All around the world, people are yearning for that moment of contact. Although the kink community is huge and astonishingly diverse I once even received a letter from a Syrian refugee there is one question I hear fetishists ask more than any other: how can I find someone with whom to share this part of myself? How can I build a future that isnt burdened with loneliness, isolation, and shame, but rather filled with community and the comfort of shared history? Were all looking for the same thing: the points of contact that hint at the possibility of a future where people see, and share, our stories.
Congratulations. Youve found it. Youve made contact with the right book.

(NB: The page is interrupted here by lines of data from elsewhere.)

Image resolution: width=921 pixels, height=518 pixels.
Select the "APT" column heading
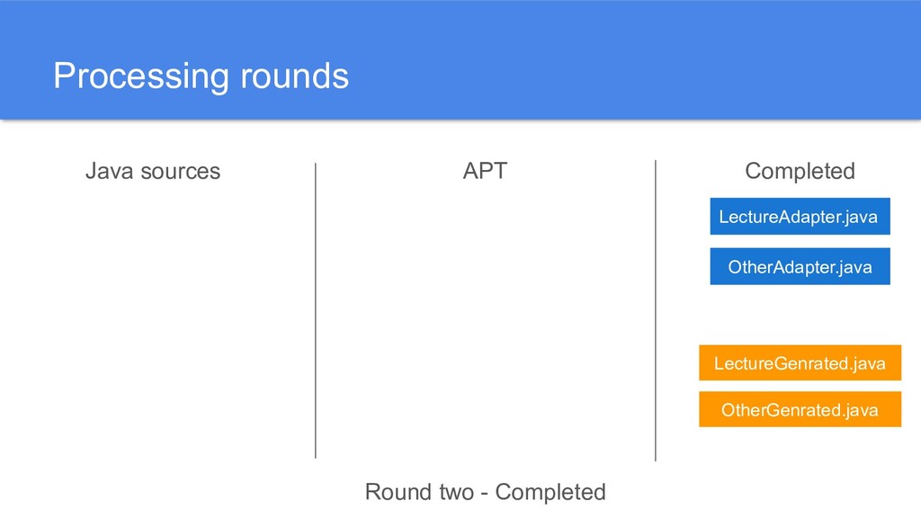[485, 171]
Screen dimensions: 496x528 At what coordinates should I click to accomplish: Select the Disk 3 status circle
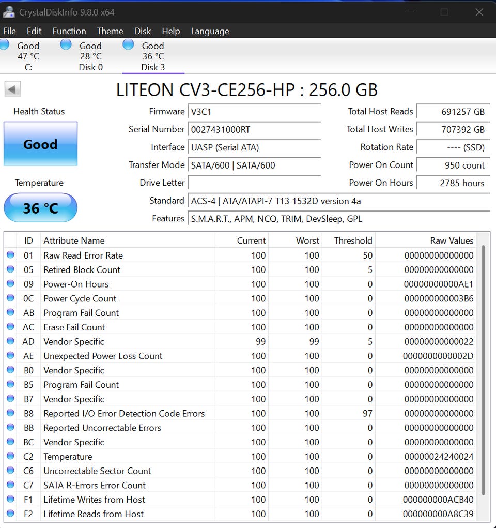coord(128,44)
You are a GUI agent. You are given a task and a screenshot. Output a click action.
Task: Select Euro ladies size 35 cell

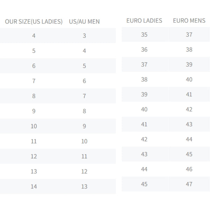point(144,35)
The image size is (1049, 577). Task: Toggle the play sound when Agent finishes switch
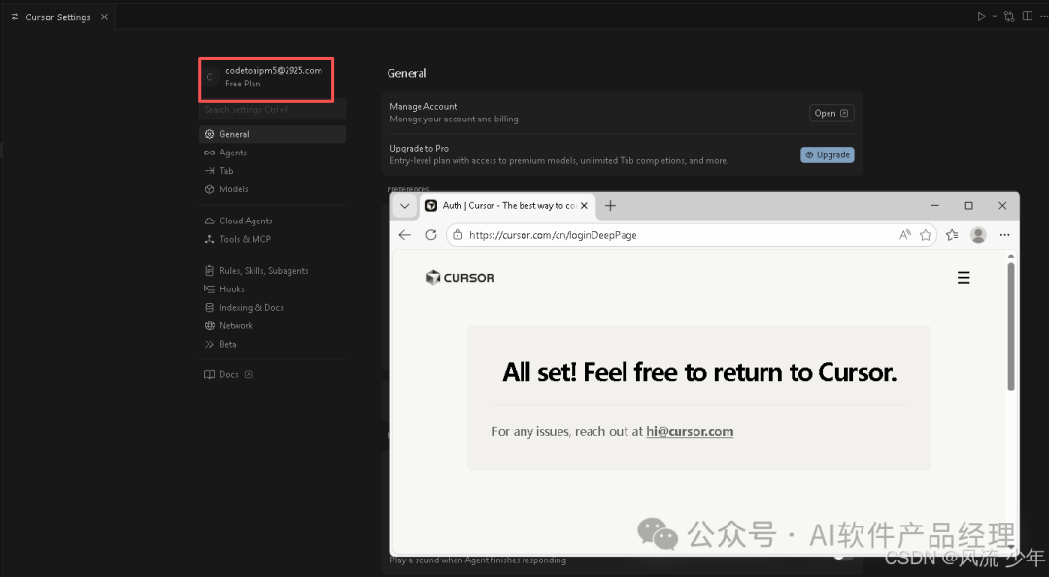point(843,556)
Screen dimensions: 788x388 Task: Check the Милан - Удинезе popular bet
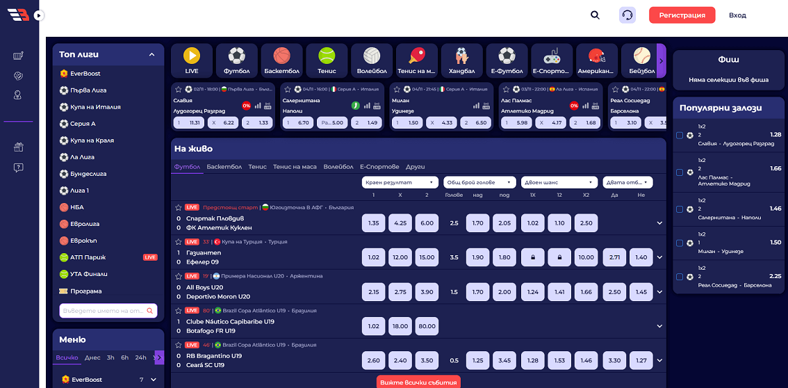[680, 243]
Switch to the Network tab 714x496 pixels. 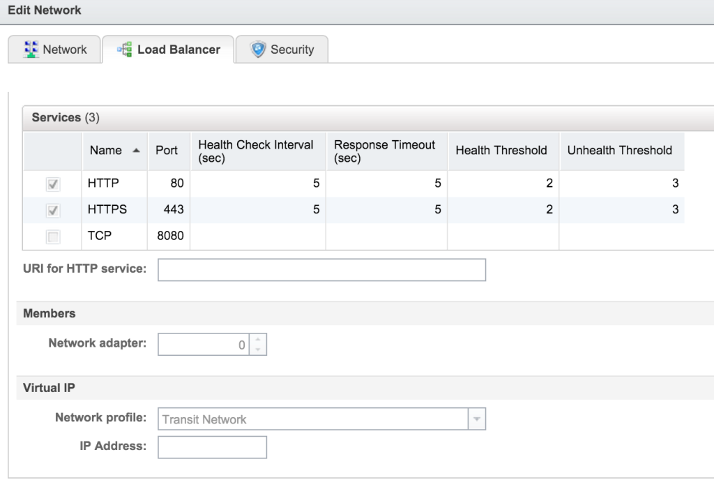click(54, 50)
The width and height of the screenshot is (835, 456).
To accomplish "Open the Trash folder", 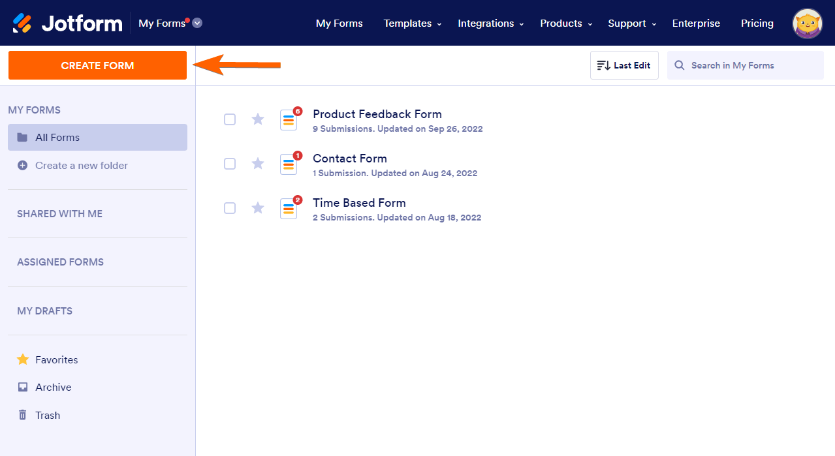I will pos(47,415).
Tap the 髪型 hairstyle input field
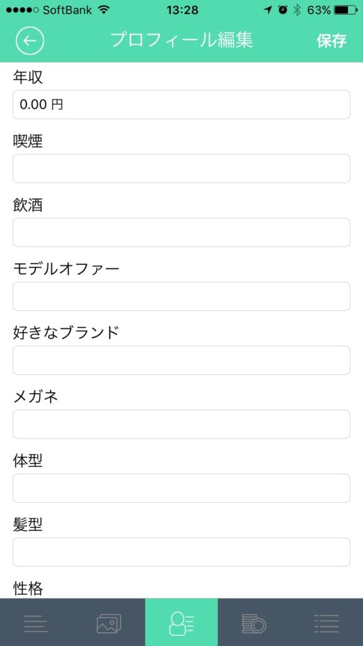The image size is (363, 646). (x=182, y=551)
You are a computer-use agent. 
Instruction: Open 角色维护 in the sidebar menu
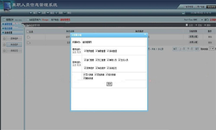click(x=14, y=44)
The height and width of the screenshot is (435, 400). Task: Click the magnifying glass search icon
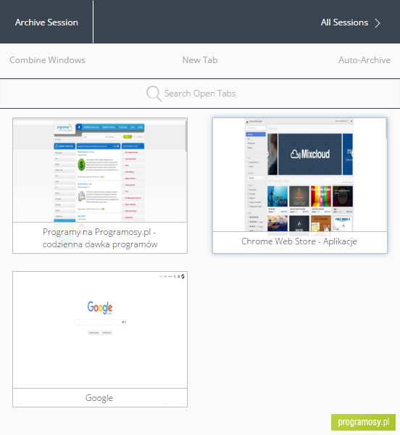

There is a profound depth of loneliness in the world, borne of our collective unwillingness to talk about sexuality, but Janet interrupts that silence. She always has. Through her books, lessons, and public advocacy, Janet has attained a near-mythical status: she is the grande dame (is it too obvious a joke to say grande domme ?) of American kink culture. In the relationship to come, Janet will do so much more than guide you through the story of how she became the woman she is today. She will guide us through the history of how our community found itself: from the pre-internet days of BDSM in San Francisco to its intersections with other sexual subcultures. As both Janet and the world she inhabits emerge into joyful acceptance of themselves, youll see your own stories echoed in their journeys. In this book, Janet showed me that, despite my thoughts in that moment of lonely hesitation at Oslo airport, there is no such thing as just words. Words are touch and can hit hardest of all. Significant meetings, both with people and with books, can change the course of our lives but only if we have the courage to turn the page.
So this is it. Your moment of first contact is almost over. Its time to move forward and discover everything this relationship will bring: the first step, the first word, the first page. As you read, my wish for you is that you inhale this book with courage. If you consent, it will leave a mark.